_Data in this exercise:_
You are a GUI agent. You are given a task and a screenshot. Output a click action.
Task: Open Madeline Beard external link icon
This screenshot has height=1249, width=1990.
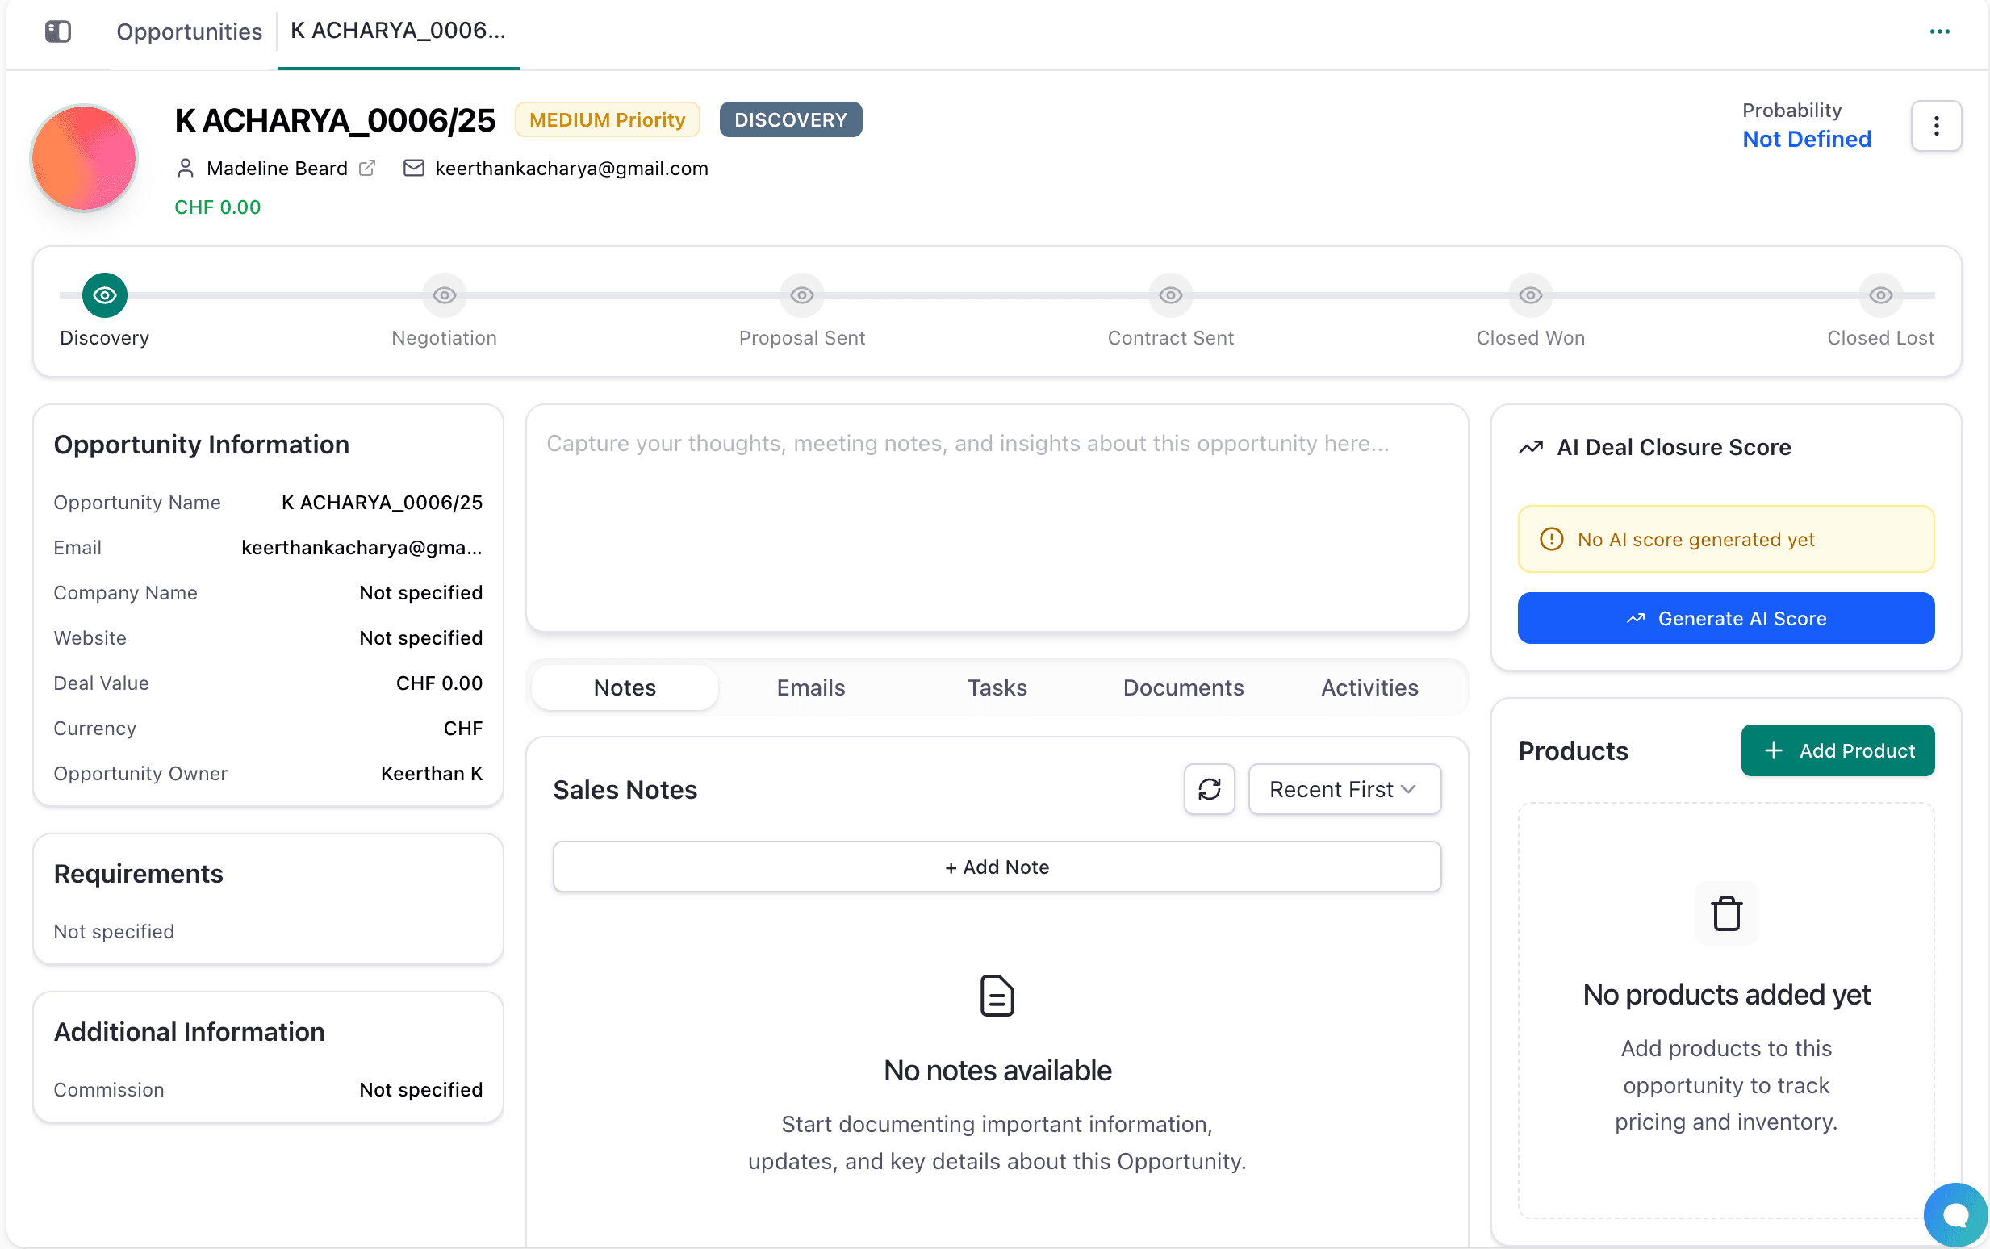click(x=368, y=169)
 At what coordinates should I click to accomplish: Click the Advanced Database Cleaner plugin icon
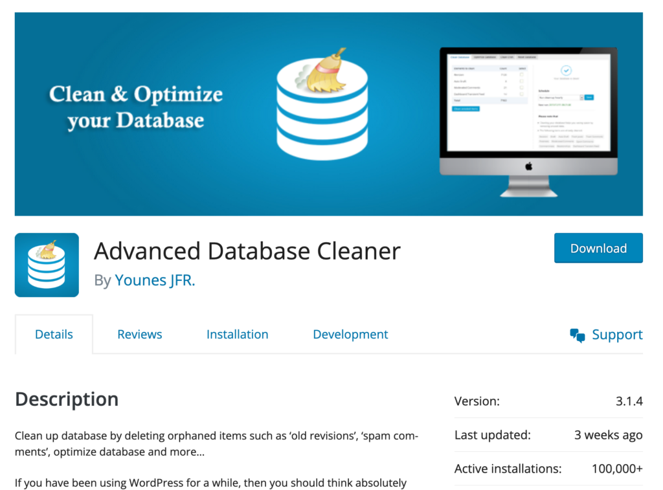pyautogui.click(x=47, y=265)
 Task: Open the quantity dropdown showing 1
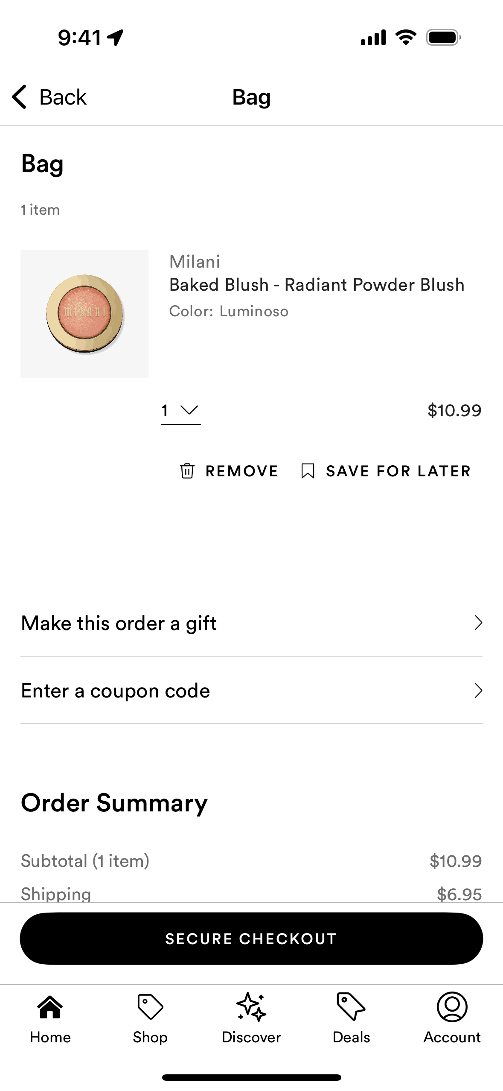tap(181, 411)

_Your objective:_ In the copy, every entry appears exactly as written above and no picture appears.

_Your solution:_
You are a GUI agent. You are given a task and a screenshot. Output a click action.
Task: Open Madeline Beard external link icon
This screenshot has height=1249, width=1990.
click(x=368, y=169)
 At what coordinates should I click to accomplish: Click the Advanced Database Cleaner plugin icon
pyautogui.click(x=47, y=265)
 Task: Open the quantity dropdown showing 1
tap(181, 411)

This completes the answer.